START DATA PROVIDED

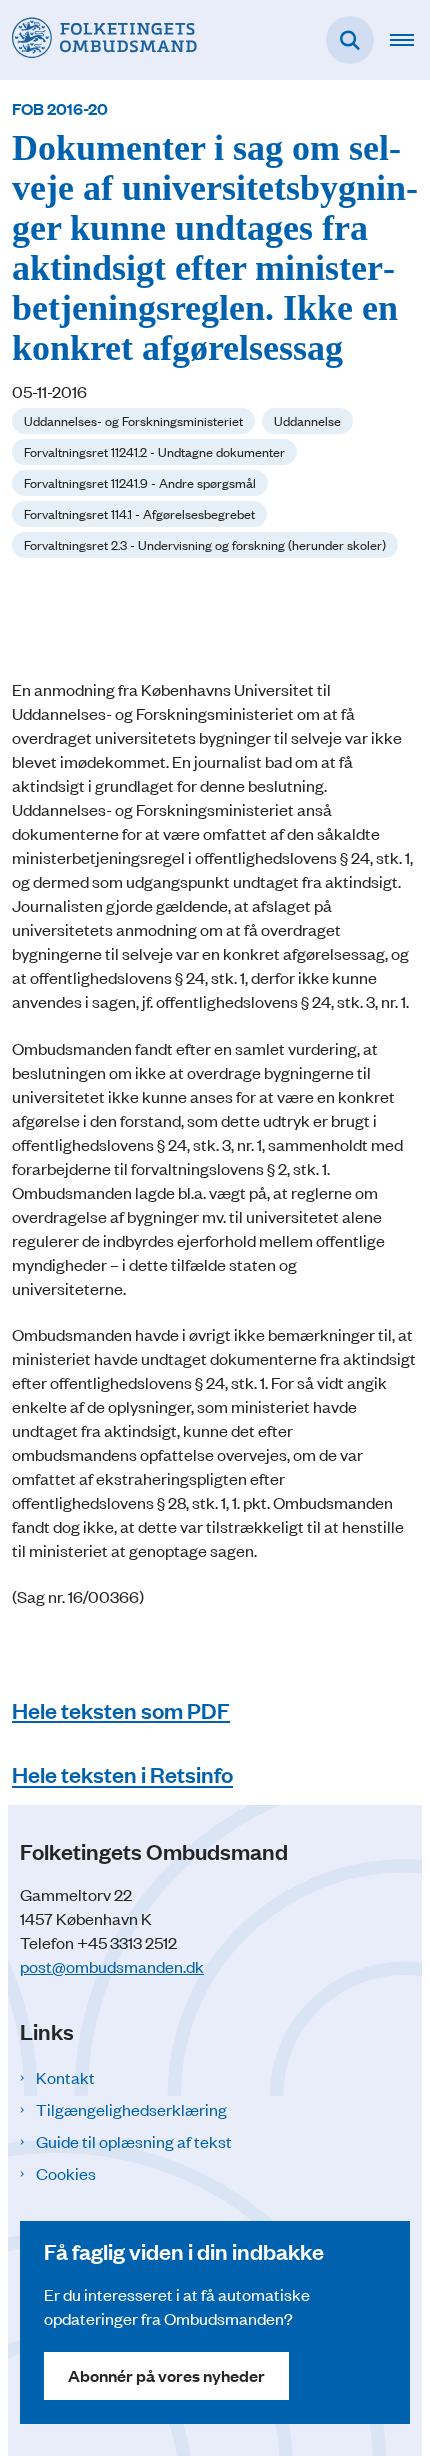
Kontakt (65, 2077)
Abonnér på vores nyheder (166, 2375)
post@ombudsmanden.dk (112, 1966)
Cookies (66, 2173)
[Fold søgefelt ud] (350, 40)
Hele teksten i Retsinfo (122, 1774)
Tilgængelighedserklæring (131, 2109)
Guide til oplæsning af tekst (134, 2141)
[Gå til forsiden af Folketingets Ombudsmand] (98, 39)
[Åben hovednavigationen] (410, 40)
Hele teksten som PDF (121, 1709)
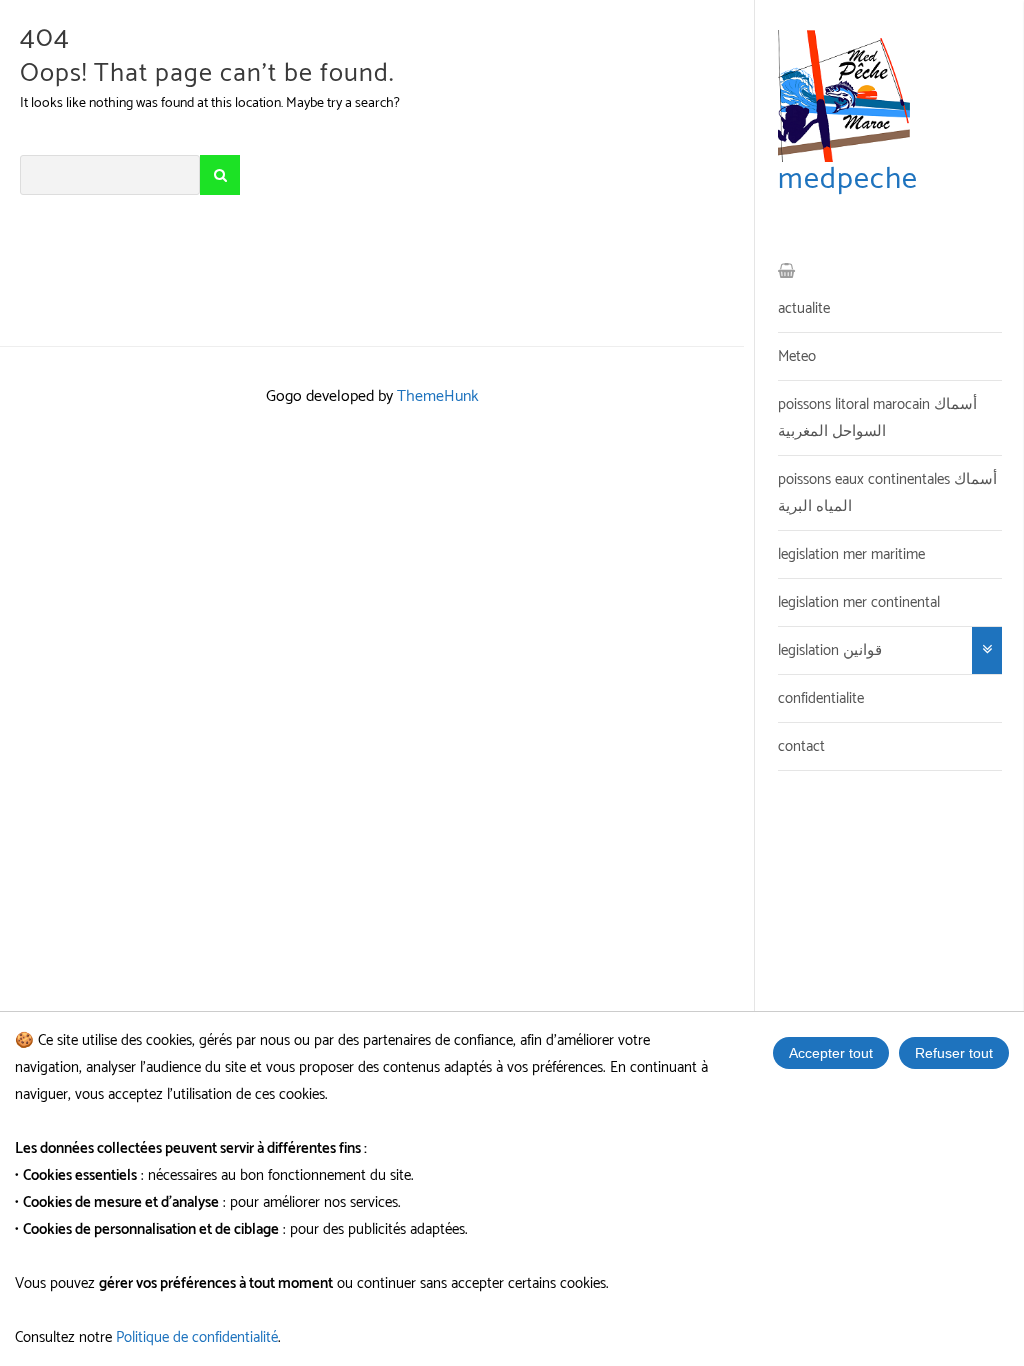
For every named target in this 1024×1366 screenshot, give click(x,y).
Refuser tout (954, 1053)
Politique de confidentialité (197, 1337)
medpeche (848, 179)
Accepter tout (831, 1053)
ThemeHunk (438, 396)
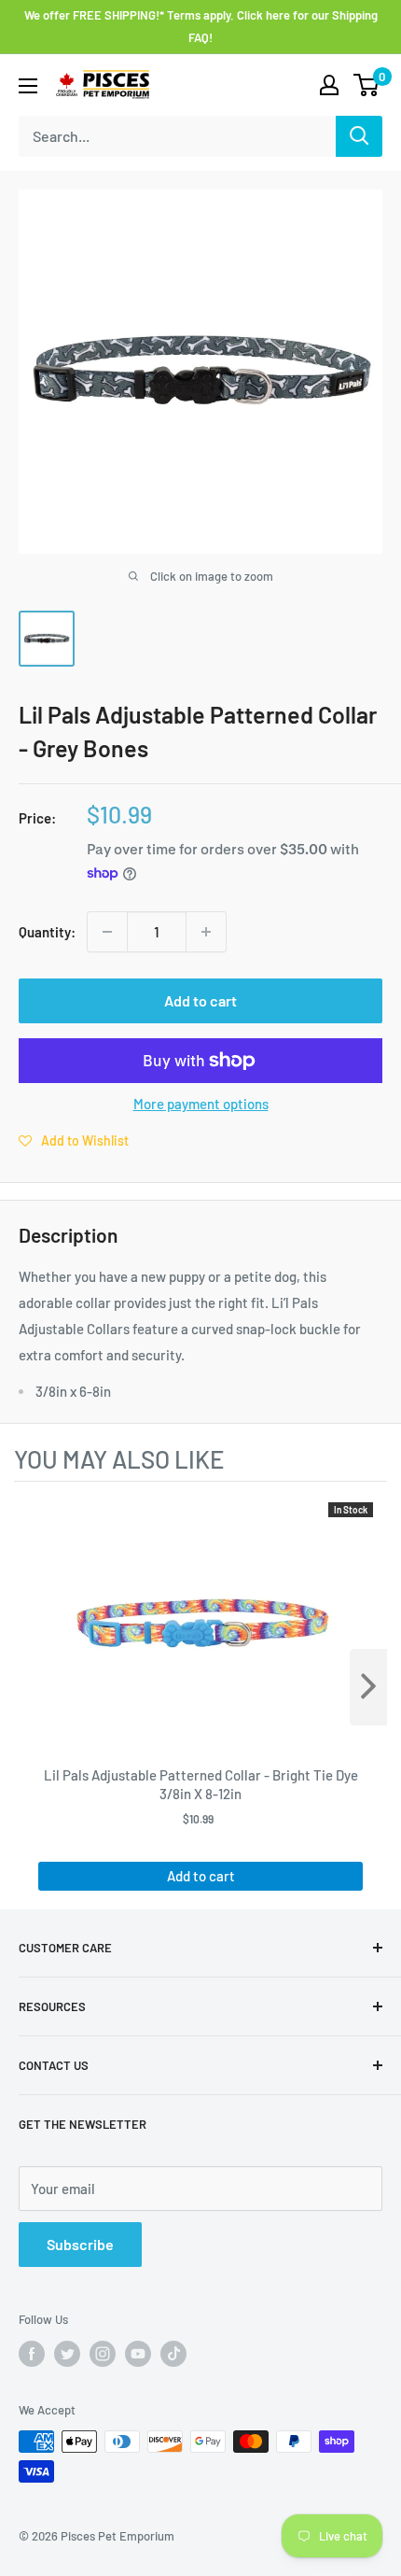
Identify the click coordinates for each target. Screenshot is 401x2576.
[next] (368, 1687)
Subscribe (80, 2244)
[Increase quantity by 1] (206, 931)
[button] (74, 1140)
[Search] (359, 136)
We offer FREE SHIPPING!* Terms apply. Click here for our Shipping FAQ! (201, 26)
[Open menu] (28, 85)
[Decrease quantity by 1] (107, 931)
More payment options (201, 1103)
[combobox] (177, 136)
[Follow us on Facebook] (32, 2354)
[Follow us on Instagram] (103, 2354)
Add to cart (200, 1000)
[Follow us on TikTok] (173, 2354)
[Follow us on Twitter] (67, 2354)
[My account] (329, 85)
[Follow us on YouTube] (138, 2354)
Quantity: (47, 931)
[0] (367, 85)
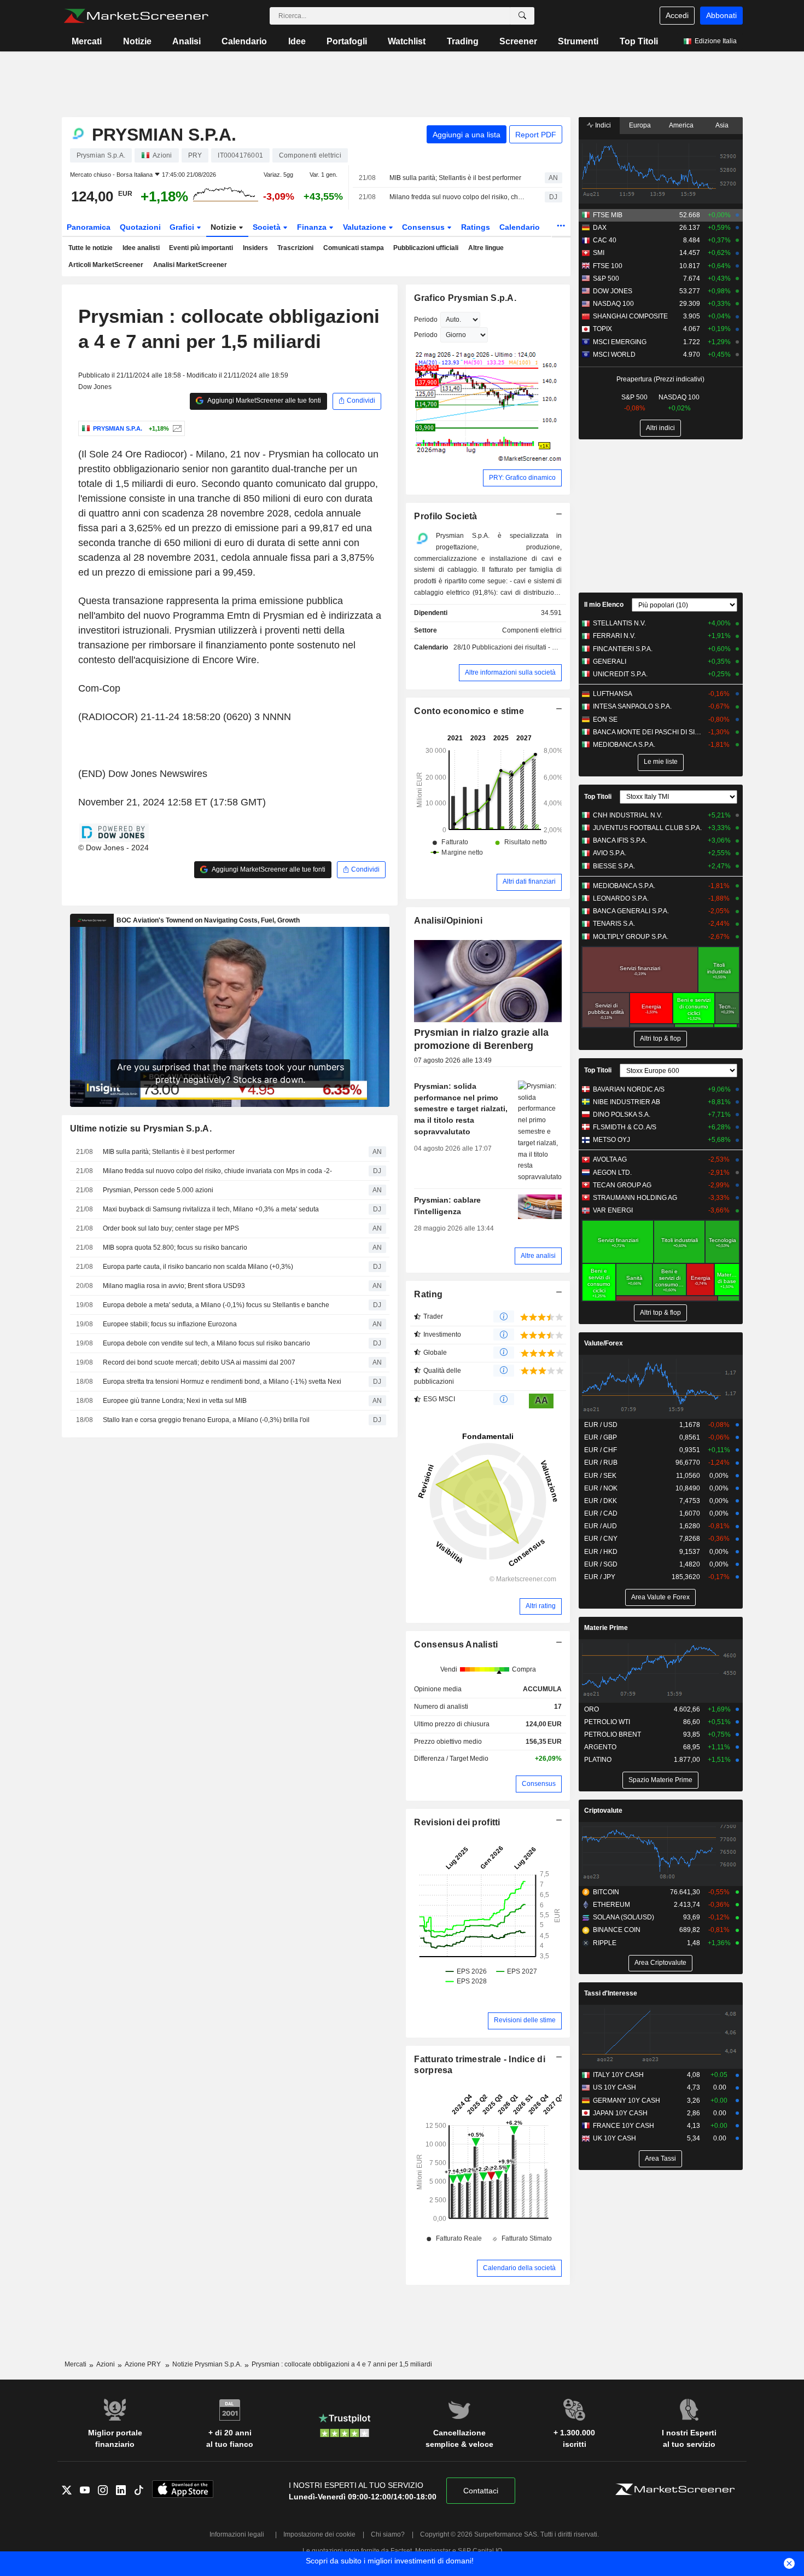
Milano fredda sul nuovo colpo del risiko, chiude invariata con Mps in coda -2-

END DATA PROVIDED

ABOUT THIS TASK: The expected answer is the complete set of entries, copied verbatim, with no pictures.

THE COMPLETED TASK:
Kontakt (65, 2077)
Abonnér på vores nyheder (166, 2375)
post@ombudsmanden.dk (112, 1966)
Cookies (66, 2173)
[Fold søgefelt ud] (350, 40)
Hele teksten i Retsinfo (122, 1774)
Tilgængelighedserklæring (131, 2109)
Guide til oplæsning af tekst (134, 2141)
[Gå til forsiden af Folketingets Ombudsmand] (98, 39)
[Åben hovednavigationen] (410, 40)
Hele teksten som PDF (121, 1709)
For every named target in this 1024×1366 screenshot, give click(x,y).
Refuser tout (954, 1053)
Politique de confidentialité (197, 1337)
medpeche (848, 179)
Accepter tout (831, 1053)
ThemeHunk (438, 396)
Identify the click coordinates for each target. Screenshot is 401x2576.
[next] (368, 1687)
Subscribe (80, 2244)
[Increase quantity by 1] (206, 931)
[button] (74, 1140)
[Search] (359, 136)
We offer FREE SHIPPING!* Terms apply. Click here for our Shipping FAQ! (201, 26)
[Open menu] (28, 85)
[Decrease quantity by 1] (107, 931)
More payment options (201, 1103)
[combobox] (177, 136)
[Follow us on Facebook] (32, 2354)
[Follow us on Instagram] (103, 2354)
Add to cart (200, 1000)
[Follow us on TikTok] (173, 2354)
[Follow us on Twitter] (67, 2354)
[My account] (329, 85)
[Follow us on YouTube] (138, 2354)
Quantity: (47, 931)
[0] (367, 85)
Milano fredda sul nuovo colpo del risiko, chiude invariata con Mps in coda -2-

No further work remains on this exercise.